They have managed to bring an oligarch to civic consciousness. The activists clapped like children at a Christmas party.
Moscow's Basmanny court, as much in the Kremlin's pocket as ever, continues to refine the art of selective justice, where what counts is not the law, but the individual it is being applied to. If that person is an enemy of Putin, the Basmanny judges are pedantic; if he is a favorite, they do not get vexed over legal niceties, or even require him to attend the hearing.
Today Judge Stanislav Voznesensky was considering a claim from Nadezhda Bushmanova of Ryazan Province, the mother of Alexander Slesarenko, a soldier killed in the second Chechen war. Alexander was fighting in the Armavir special operations unit of the Interior Ministry.

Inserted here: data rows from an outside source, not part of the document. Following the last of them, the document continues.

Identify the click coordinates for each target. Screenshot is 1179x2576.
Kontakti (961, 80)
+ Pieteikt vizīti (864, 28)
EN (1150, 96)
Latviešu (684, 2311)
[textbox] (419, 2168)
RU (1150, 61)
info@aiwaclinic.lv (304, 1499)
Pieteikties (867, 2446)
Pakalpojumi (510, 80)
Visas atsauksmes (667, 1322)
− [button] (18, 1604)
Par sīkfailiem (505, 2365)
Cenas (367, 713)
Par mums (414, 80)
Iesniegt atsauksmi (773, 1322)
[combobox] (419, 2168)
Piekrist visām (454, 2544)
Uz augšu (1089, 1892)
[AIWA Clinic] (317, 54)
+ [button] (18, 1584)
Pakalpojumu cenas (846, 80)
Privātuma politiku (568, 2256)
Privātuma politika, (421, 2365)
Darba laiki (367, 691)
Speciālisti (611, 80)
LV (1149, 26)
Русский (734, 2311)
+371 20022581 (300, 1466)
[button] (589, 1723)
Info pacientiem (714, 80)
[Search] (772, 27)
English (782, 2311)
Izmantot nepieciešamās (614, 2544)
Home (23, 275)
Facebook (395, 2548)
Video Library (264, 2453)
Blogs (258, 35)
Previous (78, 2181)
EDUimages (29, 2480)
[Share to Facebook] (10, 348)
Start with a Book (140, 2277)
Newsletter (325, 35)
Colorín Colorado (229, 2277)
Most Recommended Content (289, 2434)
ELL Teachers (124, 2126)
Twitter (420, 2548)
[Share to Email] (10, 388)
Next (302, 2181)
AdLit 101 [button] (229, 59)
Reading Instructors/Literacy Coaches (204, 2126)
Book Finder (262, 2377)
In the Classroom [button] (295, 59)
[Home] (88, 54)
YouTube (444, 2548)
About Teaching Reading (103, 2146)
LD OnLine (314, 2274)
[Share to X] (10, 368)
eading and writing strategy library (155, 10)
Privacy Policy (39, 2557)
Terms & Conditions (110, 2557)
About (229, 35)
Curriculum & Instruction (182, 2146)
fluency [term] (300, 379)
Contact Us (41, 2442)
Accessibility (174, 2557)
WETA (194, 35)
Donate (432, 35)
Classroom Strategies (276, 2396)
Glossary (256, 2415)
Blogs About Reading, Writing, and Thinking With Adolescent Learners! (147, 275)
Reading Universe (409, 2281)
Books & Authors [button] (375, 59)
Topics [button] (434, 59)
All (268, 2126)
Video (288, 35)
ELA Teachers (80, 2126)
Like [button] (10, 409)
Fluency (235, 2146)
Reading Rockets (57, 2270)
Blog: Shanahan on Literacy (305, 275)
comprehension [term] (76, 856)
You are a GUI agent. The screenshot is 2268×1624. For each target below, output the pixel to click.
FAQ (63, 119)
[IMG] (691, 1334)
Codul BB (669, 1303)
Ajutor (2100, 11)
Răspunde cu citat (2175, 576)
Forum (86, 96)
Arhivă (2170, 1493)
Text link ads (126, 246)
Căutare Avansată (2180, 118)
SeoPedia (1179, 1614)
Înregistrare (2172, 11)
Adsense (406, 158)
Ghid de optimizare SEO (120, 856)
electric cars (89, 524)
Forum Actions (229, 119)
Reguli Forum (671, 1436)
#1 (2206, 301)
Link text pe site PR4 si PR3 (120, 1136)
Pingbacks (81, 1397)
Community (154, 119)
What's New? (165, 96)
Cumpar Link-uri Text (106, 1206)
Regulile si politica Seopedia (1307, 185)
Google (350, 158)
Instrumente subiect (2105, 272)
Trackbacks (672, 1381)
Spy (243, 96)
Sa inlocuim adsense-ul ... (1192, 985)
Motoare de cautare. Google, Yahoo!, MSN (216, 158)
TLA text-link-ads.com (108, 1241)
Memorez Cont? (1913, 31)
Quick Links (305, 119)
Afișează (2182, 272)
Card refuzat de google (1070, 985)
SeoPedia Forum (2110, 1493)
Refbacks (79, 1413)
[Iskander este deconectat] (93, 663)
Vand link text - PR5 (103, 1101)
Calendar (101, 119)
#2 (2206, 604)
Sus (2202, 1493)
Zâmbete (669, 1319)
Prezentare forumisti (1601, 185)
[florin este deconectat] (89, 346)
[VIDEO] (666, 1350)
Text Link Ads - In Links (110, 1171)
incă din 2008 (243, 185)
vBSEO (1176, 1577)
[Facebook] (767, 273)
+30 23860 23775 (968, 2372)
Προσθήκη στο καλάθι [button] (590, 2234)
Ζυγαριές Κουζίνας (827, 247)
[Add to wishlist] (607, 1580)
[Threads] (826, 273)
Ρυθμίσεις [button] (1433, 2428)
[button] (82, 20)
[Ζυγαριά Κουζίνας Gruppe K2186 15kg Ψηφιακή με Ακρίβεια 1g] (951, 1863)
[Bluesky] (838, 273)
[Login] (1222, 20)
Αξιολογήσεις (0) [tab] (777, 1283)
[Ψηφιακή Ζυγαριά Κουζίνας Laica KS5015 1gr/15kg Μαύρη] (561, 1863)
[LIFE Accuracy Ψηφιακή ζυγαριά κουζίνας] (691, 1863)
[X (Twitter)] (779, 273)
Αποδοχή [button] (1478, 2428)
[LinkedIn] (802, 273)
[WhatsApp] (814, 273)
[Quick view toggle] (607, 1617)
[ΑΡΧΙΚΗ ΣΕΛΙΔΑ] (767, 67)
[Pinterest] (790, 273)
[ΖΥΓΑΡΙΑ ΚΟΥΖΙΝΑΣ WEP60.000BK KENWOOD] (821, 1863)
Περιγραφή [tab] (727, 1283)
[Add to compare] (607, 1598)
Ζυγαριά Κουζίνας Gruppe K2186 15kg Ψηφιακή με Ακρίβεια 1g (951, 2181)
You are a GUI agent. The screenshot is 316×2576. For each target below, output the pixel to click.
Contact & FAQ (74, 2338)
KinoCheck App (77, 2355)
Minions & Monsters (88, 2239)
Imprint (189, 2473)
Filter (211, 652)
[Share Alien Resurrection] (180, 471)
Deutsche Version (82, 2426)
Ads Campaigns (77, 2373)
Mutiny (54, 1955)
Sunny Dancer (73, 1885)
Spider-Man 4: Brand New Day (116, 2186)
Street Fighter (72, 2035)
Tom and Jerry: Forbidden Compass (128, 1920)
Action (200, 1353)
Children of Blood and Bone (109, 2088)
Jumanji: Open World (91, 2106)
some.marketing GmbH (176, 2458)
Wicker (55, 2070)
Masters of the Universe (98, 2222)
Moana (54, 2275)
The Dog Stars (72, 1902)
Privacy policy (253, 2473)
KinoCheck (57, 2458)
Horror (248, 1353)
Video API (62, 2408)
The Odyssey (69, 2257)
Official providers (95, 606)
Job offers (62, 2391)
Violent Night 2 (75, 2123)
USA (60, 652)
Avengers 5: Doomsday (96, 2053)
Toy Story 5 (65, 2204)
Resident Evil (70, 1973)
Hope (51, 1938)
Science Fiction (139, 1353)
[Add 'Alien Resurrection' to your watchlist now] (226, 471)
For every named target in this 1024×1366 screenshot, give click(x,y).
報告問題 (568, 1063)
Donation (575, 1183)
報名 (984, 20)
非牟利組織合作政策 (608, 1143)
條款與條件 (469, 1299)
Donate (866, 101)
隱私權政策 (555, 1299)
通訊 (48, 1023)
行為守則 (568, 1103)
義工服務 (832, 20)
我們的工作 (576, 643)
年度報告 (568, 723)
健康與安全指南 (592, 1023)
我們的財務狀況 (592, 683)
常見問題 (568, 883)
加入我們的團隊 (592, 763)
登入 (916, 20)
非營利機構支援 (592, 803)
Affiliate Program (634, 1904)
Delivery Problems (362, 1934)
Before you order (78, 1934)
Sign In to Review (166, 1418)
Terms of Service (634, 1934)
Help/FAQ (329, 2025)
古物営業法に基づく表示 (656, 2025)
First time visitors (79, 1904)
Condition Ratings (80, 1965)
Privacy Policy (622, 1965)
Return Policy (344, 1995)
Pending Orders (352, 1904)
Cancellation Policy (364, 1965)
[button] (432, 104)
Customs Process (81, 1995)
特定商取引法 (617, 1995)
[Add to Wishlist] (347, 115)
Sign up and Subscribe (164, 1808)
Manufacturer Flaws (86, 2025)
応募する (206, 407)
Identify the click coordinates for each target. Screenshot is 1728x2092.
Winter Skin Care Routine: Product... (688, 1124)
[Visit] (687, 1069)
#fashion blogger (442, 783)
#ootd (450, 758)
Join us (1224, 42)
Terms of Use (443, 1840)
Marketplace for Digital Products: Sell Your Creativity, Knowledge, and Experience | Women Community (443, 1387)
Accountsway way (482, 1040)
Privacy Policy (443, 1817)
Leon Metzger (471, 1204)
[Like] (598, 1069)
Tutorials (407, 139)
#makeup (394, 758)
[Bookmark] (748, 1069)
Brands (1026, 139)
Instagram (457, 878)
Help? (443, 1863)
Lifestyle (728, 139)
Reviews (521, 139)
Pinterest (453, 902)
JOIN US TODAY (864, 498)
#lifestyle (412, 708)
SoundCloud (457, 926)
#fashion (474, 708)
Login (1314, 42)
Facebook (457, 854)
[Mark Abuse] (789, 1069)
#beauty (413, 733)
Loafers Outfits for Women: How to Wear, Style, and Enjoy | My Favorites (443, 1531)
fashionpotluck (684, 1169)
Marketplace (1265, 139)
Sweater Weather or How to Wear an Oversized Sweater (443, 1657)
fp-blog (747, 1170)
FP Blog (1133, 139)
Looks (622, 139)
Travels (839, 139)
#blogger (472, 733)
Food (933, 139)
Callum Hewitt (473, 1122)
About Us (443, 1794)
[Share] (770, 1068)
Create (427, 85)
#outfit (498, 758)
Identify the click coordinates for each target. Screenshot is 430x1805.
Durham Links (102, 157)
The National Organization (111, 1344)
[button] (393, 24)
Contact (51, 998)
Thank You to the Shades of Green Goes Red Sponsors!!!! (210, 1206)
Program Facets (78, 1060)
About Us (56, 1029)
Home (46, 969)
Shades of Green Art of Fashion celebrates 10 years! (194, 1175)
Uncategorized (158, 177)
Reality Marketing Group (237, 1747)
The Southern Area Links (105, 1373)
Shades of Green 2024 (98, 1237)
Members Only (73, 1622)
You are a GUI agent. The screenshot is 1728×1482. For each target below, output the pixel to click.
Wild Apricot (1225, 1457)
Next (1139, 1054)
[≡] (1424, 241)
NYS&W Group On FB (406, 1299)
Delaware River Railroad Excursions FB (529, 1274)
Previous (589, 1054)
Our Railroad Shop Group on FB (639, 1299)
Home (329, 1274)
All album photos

In September 1999, at the very beginning of the second Chechen war, this unit was included in a special operations group under the command of Viktor Kazantsev, at that time commander of the North Caucasus military district. Kazantsev committed an error and Alexander, among many others, was killed. Here is what happened:
Everything began on September 5, officially the first day of the war, when Putin issued a decree to begin an “antiterrorist operation.” There was fighting in villages in Dagestan. At around 1700 hours the fighters occupied the Dagestan village of Novolakskoye on the border with Chechnya, and a unit of the Lipetsk militia special operations unit found itself holed up in the militia station. It needed rescuing. On the night of September 5 the 120 men of Special Operations Unit 15 were called into action. Among them was Alexander Slesarenko. On September 6 the unit was at the Mozdok army base in North Ossetia. On September 7 they were deployed to the Dagestan village of Batashyurt, and on September 8 to Novolakskoye. At this point the Armavir men came under the command of Kazantsev. He had been placed in overall charge of the operation to clear the Novolakskoye and Hasavyurt regions of Dagestan, and all categories of troops were under his command.
On September 8, Kazantsev ordered Maj. Gen. Nikolai Cherkashenko, his deputy in charge of the Interior troops, to present a plan to take the adjacent commanding heights in accordance with Kazantsev's general instruction. On September 9 Kazantsev approved the plan, and at 2130 hours Maj. Yury Yashin, commanding officer of the Armavir unit, received the order to attack and occupy and hold the heights until the arrival of reinforcements, so that fire could be directed down onto Novolakskoye.
The Armavir men did as they were ordered and moved in at top speed, deaf and naked, as they say in the army, without secure means of communication, using only open channel walkie-talkies with batteries that, because there had been no time to recharge them, were flat. How much ammunition they would need had not been calculated, because the Armavir men had not been told how long they would have to hold out. They were expendable, and anyway they didn't even belong to Kazan-tsev's regular forces.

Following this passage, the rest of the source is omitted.